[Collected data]
☆ ☆ ☆ ☆

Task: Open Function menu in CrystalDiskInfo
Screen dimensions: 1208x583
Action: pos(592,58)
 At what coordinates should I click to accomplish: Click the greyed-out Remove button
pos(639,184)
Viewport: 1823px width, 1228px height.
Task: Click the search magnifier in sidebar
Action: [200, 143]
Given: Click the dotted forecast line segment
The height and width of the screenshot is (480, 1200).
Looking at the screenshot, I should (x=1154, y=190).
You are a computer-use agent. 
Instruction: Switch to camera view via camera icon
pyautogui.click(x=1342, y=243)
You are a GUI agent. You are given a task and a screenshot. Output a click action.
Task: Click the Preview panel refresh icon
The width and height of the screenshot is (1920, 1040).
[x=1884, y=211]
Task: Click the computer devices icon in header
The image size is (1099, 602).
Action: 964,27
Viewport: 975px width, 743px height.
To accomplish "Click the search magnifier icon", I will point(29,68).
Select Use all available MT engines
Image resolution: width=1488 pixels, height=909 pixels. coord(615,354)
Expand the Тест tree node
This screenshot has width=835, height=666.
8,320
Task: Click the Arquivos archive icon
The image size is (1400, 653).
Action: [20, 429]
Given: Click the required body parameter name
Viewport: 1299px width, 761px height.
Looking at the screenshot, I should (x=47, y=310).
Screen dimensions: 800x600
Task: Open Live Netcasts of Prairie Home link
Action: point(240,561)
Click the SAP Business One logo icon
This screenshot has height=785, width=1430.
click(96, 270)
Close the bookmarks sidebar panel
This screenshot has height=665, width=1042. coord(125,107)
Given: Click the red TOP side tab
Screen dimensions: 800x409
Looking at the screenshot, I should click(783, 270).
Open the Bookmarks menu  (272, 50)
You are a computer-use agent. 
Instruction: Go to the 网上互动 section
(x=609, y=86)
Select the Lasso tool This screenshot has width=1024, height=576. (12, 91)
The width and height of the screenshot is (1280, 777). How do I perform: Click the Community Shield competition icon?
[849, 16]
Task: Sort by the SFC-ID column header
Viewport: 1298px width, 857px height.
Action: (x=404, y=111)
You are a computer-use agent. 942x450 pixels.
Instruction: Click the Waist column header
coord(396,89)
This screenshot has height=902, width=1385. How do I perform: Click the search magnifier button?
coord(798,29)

☆ ☆ ☆ ☆

Which lines in the entries above contain "computer"? Pull each of them out.

SOLUTION ::
You are a computer-use agent. 
Task: Click the computer devices icon in header
You are a computer-use agent. 
You are a computer-use agent. 942x450 pixels.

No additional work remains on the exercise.